When CA Ratified Accession

“Let us withdraw the Indian army for five days and see whom this house represents,” Abdul Ghani Goni, a member of the Constituent Assembly, said on February 6, 1954 while opposing a motion to ratify Jammu and Kashmir’s accession to the Union of India. But ignoring his heated arguments, the House voted for ratification amid thunderous applause. As Goni walked out in protest, fellow-members made snide remarks: he is going to Pakistan.

Members of the Constituent Assembly discussed the reports submitted by the Advisory Committee on Fundamental Rights and the Citizenship and Basic Principles Committee for several days. They delivered fiery speeches in their favour, the only exception being Goni who wanted to incorporate his note of dissent in the documents.

Portions of his speeches merit special mention here. After handing over his dissenting note, Goni, in response to a comment made by a member, said that the reports presented in the house were not only against the principles of New Kashmir but also smacked of Indian imperialist mentality. “We are handing everything to the Indian union.” (JK Constituent Assembly Official Report, Vol 1, page 739)

Goni also reminded the house of the speech of BN Rao, the head of the Indian delegation in the UN, who said in the Security Council on March 29, 1951: “Some of the members of the Security Council fear lest the Constituent Assembly of Kashmir may give its opinion on the accession question. If the assembly wishes to give its opinion on this subject, it can do so, but this opinion of the assembly can neither be a binding on government of India nor can it be a binding on the Security Council ….”

Goni’s long speech made no difference. At one point, he said: “It seems the members are here to nod their heads only.”

The house was adjourned after adopting the motion. And when it met again on February 13, Raja Muhammad Afzal Khan urged to include February 6 in the list of public holidays as Naya Kashmir Day. Ghulam Hasan Khan and Ghulam Nabi Hamdani seconded it. But Bakhshi Ghulam Muhammad said that Naya Kashmir Day could be better celebrated when the state’s own constitution came into force.

During the Amarnath Land row, Goni talked to me in detail at his Barzulla residence. He urged me not to publish parts of his interview during his lifetime. “It will put some of my colleagues to shame,” he said. But after discussing it with friends and fellow-columnists, I was urged to bring the truth to the fore even if it meant breaking the promise. Realizing the importance of the interview, I, therefore, break the promise today in the best interests of this beleaguered nation.

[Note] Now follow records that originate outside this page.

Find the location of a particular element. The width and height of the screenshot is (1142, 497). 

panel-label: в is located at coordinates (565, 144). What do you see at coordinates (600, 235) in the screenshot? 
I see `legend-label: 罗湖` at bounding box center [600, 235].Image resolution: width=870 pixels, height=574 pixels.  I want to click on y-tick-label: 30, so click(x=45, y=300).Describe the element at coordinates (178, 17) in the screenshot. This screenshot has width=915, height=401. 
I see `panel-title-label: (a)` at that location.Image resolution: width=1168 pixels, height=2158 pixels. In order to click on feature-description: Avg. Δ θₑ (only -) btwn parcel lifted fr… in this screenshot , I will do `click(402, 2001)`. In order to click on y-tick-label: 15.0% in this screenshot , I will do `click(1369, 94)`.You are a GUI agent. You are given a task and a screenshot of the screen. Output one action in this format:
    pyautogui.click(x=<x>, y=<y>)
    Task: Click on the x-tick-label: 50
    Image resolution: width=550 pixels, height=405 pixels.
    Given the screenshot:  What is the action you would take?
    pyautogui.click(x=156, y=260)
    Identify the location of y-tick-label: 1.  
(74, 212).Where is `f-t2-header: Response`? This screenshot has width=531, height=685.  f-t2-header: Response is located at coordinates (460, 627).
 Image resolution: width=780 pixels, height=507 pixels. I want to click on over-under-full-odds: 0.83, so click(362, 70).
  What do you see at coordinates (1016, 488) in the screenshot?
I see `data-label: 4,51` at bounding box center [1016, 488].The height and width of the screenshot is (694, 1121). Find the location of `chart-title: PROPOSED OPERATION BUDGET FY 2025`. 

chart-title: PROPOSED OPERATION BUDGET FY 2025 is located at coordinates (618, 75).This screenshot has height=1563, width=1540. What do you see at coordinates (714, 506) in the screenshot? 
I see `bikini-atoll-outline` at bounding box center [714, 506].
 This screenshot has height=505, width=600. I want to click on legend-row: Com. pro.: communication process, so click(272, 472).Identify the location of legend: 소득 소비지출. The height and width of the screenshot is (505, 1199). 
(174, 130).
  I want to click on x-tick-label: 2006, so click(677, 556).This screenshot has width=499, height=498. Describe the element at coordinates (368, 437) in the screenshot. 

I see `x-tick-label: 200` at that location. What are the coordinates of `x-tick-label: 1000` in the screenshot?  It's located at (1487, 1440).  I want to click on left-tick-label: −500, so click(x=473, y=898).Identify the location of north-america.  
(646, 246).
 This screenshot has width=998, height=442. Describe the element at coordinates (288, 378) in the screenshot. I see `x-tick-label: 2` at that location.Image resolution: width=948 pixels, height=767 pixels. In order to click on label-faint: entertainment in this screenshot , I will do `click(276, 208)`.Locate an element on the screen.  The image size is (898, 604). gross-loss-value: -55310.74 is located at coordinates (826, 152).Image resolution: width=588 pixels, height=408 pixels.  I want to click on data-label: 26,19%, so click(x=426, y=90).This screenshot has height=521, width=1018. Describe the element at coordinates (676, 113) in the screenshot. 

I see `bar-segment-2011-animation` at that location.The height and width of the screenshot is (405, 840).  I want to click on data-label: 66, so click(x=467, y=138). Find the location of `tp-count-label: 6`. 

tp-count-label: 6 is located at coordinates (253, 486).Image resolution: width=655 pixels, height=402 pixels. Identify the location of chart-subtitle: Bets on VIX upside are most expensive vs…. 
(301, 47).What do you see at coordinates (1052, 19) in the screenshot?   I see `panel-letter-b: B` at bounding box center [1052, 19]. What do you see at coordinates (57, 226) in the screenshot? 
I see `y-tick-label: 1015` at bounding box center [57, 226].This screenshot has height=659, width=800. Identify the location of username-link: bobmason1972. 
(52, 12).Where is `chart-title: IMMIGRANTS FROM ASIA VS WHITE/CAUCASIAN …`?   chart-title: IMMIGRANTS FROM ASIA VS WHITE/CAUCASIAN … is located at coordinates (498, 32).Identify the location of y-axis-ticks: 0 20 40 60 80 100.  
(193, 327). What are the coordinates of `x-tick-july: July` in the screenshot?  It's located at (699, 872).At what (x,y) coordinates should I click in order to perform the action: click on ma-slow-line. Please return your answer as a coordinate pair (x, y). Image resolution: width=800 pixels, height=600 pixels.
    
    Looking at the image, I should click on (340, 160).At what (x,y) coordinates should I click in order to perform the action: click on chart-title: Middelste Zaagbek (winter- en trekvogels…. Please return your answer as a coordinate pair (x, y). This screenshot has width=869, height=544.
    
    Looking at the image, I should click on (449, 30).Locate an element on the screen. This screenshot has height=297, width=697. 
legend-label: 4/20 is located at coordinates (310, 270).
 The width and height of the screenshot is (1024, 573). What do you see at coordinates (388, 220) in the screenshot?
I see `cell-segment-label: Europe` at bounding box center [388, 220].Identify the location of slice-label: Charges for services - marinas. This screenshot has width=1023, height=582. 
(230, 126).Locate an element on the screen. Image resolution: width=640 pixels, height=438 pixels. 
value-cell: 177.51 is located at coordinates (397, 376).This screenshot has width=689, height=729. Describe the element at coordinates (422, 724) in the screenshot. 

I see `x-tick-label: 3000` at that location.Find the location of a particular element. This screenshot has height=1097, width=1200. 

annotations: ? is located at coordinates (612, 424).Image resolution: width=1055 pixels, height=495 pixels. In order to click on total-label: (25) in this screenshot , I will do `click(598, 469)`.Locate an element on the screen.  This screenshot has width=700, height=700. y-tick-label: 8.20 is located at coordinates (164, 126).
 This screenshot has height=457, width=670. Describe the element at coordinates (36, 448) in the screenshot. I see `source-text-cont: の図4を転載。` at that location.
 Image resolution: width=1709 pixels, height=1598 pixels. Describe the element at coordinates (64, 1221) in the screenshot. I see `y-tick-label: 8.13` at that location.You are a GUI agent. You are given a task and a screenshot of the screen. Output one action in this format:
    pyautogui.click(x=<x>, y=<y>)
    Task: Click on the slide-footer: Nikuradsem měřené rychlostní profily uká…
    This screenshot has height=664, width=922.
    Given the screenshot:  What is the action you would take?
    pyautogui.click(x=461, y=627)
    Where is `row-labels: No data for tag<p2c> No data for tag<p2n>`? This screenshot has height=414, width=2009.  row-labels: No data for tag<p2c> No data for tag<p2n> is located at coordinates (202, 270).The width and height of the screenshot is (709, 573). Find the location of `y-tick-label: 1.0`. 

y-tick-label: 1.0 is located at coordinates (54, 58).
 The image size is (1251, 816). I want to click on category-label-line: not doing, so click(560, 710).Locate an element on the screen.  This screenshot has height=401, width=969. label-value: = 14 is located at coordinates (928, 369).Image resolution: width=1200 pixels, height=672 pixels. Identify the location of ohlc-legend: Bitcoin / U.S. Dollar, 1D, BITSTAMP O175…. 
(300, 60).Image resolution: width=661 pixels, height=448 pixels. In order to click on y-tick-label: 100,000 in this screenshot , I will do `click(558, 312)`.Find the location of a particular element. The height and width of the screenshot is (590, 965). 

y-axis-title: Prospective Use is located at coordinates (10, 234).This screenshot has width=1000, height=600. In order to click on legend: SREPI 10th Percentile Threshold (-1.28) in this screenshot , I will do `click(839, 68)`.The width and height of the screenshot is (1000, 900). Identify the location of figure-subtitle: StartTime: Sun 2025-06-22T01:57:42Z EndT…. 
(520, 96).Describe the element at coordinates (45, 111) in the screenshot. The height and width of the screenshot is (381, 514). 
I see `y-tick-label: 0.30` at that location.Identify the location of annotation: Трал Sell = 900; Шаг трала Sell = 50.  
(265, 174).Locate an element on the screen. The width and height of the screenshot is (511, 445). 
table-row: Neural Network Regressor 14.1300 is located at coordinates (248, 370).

Goni said: “After the accession was ratified, I did some lobbying. Mirza Muhammad Afzal Beg also promised help. In fact he assured cooperation from twelve members of the Constituent Assembly. A deal was struck. We were asked to pay Rs 70,000 to get the accession revoked. But we could not manage the amount and Beg also backed out. Had we managed to raise Rs 70,000, the situation today would have been different. ”

Shockingly, veteran leader Krishen Dev Sethi had also opposed Goni. Addressing the session, Sethi said: “Mr. Goni is doubtful whether the Government of India ratifies our accession or not. I feel really surprised. I think it is the result of his mental confusion. We are not only joining hands with the government of India but with the toiling masses of India as well. Mr. Goni says we are taking such steps as will lead to merger of Kashmir with India. But I may tell him that it is not so. The Government of India or its President cannot thrust anything on us. It is obvious from this report that apart from some subjects which we have handed over to India, in other matters we have maintained our autonomy. Mr. Goni says that we should remain independent. The decision he wants us to take has been rejected in the year 1947. Sheikh Sahib also went the same way as is suggested to us by Mr. Goni, but he should know that we have rejected it after giving much thought to it.”

Mian Nizam-ud-Din’s speech is also important. He said: “As regards the question of unity of religion, I, in the capacity of a Sajjada Nishin, would say that eminent saints as Kh Mohi-ud-Din Ajmeri and Mujadid Alf-i-Sani (Imam Rabbani) are laid to rest in India. These eminent personalities of the past are enshrined in the hearts of the people and this is the greatest attraction for the Muslim population in the State to accede to the Union of India.”